La fragilità dell’essere umano ha una propria estetica, è la ragione per cui esiste la musica, la poesia, la letteratura, il cinema. È la particolarità del rapporto di ciascuno con il proprio desiderio, che giunge a scardinare certezze precostituite, inamovibili, ad introdurre un principio di dubbio nel soliloquio dell’individuo che si ripete “Io sono questo, io sono quello”. È il monologo dell’Io che deve preservarsi dalla scoperta di essere anche altro, estraneo, sconosciuto a se stesso.

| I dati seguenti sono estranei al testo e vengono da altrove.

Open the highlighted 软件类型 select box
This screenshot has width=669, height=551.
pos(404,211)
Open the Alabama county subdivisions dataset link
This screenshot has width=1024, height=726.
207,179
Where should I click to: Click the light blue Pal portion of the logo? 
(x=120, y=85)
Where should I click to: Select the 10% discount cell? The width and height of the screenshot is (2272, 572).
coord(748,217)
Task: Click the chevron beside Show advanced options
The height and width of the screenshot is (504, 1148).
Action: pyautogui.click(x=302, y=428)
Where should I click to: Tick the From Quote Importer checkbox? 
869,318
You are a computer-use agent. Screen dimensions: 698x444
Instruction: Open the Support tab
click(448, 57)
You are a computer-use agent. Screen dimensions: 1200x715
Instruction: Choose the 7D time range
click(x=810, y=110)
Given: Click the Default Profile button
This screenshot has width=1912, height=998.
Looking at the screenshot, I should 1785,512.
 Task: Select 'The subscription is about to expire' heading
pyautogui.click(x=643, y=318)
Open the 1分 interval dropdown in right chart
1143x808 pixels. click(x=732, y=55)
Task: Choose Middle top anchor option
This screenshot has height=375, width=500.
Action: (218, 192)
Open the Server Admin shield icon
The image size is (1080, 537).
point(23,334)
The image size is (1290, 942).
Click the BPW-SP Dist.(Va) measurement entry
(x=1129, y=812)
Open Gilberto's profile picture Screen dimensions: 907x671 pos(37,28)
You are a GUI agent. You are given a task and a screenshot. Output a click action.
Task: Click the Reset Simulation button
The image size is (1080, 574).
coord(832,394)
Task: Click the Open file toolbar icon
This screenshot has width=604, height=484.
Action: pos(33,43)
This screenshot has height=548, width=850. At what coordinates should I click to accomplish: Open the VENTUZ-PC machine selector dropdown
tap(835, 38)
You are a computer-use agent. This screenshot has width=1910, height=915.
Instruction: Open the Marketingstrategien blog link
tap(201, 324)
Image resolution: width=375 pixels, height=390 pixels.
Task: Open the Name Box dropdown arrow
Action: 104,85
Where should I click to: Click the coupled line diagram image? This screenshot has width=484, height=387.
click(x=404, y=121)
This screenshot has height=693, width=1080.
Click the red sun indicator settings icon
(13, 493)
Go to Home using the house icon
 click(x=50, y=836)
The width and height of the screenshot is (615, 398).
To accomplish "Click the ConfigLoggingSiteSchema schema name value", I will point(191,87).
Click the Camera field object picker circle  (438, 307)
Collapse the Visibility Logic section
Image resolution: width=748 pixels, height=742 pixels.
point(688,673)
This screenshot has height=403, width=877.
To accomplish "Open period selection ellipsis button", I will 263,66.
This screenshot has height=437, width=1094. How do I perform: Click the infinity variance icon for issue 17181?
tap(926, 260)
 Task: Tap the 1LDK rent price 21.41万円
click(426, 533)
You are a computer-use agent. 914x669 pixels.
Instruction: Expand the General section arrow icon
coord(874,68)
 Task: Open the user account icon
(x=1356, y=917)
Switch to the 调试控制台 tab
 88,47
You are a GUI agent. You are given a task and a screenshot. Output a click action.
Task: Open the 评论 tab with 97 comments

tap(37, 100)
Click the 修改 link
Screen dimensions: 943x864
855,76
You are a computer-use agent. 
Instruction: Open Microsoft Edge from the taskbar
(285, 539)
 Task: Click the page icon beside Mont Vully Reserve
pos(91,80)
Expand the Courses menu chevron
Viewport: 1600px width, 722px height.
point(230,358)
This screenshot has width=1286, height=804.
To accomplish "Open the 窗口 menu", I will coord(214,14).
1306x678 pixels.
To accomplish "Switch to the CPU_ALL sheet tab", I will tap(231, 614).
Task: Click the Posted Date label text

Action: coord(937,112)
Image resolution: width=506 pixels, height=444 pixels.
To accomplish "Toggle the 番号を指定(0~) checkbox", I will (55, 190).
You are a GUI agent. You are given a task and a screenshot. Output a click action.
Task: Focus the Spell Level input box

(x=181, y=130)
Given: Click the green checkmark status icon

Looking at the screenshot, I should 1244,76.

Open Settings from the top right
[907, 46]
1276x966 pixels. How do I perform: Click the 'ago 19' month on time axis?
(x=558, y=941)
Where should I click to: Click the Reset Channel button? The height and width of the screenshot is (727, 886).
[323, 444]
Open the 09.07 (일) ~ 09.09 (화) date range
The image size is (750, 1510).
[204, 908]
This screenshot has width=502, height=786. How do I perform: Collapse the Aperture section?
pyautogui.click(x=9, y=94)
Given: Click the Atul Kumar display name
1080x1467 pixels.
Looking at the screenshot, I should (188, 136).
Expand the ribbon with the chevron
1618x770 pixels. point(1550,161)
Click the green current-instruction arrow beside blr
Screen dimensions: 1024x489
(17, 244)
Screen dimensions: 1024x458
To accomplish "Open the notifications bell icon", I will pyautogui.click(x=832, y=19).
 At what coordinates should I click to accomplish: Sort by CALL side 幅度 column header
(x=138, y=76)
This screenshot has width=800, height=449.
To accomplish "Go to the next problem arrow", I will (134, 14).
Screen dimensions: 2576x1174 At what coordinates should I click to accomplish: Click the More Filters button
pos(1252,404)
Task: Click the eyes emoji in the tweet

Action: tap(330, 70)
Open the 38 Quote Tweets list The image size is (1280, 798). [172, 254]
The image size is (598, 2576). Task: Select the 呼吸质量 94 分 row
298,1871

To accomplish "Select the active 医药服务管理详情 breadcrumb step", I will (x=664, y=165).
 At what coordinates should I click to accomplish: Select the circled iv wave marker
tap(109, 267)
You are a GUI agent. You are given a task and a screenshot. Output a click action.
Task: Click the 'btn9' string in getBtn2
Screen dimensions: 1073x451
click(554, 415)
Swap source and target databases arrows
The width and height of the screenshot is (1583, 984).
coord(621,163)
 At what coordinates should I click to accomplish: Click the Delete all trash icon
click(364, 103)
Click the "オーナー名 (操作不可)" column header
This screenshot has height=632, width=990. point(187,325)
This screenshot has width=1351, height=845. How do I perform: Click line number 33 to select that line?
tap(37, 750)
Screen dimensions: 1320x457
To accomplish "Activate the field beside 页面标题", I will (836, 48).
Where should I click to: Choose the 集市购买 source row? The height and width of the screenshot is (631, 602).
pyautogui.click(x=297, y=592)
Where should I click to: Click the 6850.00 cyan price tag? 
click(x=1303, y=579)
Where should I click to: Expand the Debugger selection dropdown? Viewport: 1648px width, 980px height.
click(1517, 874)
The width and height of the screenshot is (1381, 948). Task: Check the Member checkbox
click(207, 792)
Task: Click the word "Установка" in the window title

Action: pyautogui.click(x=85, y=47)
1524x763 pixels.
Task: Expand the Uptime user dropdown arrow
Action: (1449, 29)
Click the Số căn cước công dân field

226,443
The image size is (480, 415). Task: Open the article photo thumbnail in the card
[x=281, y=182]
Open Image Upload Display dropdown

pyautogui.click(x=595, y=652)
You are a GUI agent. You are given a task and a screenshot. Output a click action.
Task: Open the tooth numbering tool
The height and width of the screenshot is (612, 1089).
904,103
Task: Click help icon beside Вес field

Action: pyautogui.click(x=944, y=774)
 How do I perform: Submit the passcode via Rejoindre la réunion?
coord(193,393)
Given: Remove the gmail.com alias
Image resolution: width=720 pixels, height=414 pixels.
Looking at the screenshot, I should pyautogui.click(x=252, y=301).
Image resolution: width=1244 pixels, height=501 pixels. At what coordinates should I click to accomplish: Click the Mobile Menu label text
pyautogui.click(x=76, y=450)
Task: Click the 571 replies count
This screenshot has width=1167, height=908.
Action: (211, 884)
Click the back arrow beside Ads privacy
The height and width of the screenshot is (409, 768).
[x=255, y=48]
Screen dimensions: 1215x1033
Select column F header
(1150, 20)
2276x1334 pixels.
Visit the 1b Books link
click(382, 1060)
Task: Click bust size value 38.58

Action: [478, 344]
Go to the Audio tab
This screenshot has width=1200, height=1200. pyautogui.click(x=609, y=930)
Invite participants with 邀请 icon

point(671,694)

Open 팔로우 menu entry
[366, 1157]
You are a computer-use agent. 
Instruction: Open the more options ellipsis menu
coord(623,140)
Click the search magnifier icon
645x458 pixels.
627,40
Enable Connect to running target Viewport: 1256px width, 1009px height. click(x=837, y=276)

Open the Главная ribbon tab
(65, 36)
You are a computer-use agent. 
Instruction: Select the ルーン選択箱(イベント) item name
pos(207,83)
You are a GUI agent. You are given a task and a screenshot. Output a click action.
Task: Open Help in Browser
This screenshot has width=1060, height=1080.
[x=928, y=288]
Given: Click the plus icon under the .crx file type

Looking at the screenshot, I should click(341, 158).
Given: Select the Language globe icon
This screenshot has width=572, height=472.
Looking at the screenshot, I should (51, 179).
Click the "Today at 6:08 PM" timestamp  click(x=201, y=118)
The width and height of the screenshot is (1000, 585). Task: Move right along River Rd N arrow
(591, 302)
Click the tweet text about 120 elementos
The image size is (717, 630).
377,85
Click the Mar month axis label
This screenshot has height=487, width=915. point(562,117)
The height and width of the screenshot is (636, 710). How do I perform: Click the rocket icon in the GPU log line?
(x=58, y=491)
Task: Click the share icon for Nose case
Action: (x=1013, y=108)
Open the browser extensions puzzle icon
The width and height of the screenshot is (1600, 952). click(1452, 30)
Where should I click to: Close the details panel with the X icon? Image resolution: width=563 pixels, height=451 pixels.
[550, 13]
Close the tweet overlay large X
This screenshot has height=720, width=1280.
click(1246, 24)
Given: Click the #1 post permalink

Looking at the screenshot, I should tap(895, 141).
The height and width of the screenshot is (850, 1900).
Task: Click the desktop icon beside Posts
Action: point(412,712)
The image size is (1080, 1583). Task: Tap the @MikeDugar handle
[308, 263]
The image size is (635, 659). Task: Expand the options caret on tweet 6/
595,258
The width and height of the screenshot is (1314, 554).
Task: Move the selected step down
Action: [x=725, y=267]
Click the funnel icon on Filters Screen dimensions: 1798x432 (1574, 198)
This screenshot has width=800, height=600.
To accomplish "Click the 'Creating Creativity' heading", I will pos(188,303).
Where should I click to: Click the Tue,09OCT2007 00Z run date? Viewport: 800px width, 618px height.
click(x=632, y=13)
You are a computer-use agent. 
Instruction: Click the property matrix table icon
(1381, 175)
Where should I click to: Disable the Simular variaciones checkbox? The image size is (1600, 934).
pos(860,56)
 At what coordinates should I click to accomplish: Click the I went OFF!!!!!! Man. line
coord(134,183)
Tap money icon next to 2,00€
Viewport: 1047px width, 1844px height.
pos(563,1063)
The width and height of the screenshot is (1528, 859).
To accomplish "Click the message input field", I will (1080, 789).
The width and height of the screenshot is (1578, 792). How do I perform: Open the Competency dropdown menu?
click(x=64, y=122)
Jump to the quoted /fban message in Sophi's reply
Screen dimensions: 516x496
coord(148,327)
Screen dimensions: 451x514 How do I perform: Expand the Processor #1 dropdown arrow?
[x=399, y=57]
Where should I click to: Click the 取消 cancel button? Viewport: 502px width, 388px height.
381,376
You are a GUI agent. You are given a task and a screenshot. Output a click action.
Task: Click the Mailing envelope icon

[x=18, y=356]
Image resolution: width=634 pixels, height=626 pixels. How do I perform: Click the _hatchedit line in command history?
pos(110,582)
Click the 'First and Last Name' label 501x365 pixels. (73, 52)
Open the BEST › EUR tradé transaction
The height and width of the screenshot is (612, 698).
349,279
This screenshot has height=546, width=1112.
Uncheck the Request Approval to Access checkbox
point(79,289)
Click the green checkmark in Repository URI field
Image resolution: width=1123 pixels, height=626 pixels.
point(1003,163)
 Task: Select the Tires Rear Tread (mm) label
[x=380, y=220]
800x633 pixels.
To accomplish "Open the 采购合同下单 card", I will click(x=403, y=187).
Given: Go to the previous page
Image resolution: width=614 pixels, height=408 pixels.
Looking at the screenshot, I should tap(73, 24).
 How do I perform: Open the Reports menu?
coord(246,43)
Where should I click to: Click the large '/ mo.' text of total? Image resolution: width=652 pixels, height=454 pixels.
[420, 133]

L’incontro con il desiderio avviene sempre nella forma dell’impasse, del disorientamento, dello scivolamento verso l’impossibilità – finalmente – del controllo assoluto su ogni aspetto della propria vita. E quando il soggetto si accorge, a seguito di questo incontro, che avere padronanza di tutto non si può – perché ad esempio comincia a fare proprio quelle cose che “non avrebbe mai fatto” – ne resta angosciato. Sorpresa! Non sei quel che credevi nel tuo delirio narcisistico di perfetta identità con te stesso, in ogni e qualsiasi circostanza.
Assumersi la responsabilità del proprio desiderio non è dunque cosa semplice, processo che scivola liscio e senza intoppi, perché l’Io monolitico oppone resistenza, vuole conservare la sua integrità come certezza d’essere, proteggersi dal rischio dell’apertura all’altro imprevedibile. Il movimento che è proprio della vita viene cristallizzato, immobilizzato perché nulla cambi; la natura morta, con la sua tonalità depressiva, è un prezzo che non pochi accettano di pagare pur di perpetuare uno stato di quiete assoluta.
Come quando si vorrebbe tanto fare qualcosa (scrivere, viaggiare, leggere, imparare…), ma si resta fermi, con il proprio alibi pronto che spesso è la mancanza di tempo, o qualche impedimento di ordine pratico. O come quando lui finalmente le chiede di sposarla dopo lunga attesa, ma il suo sì, inspiegabilmente, tarda ad arrivare. È lo spettacolo d’arte varia, cantava Paolo Conte, di un soggetto perso rispetto a ciò che desidera. In questo labirinto si trovano le fantasie che anticipano risposte ed eventi (“tanto non mi vuole”, “andrà male”, “non sarò in grado”), l’impossibilità di darsi e dare un tempo per capire, come anche il pensiero o tutto o niente, per cui l’esperienza soggettiva si esplica in una modalità on-off, non esiste una terza via.
Il desiderio, scrive Massimo Recalcati (Ritratti del desiderio, Cortina, Milano 2012), ha diverse facce. C’è ad esempio il desiderio dell’amore, che è sempre amore di un nome, di quel nome con la sua unicità che sfugge all’universale ed è per questo che non c’è nessun altro come il proprio amato. A questa forma del desiderio l’autore attribuisce un volto di donna, perché è proprio della donna chiedere all’altro un segno d’amore attraverso la parola. Una parola che sia segno del fatto che lei manca alla persona amata. Ed è proprio in questi termini che Lacan tratta l’amore: non sul versante del riempire l’altro (di cose, di cure, di attenzioni), ma su quello della mancanza. L’amore è saper donare all’altro ciò che non si ha. È sapergli dire che manca.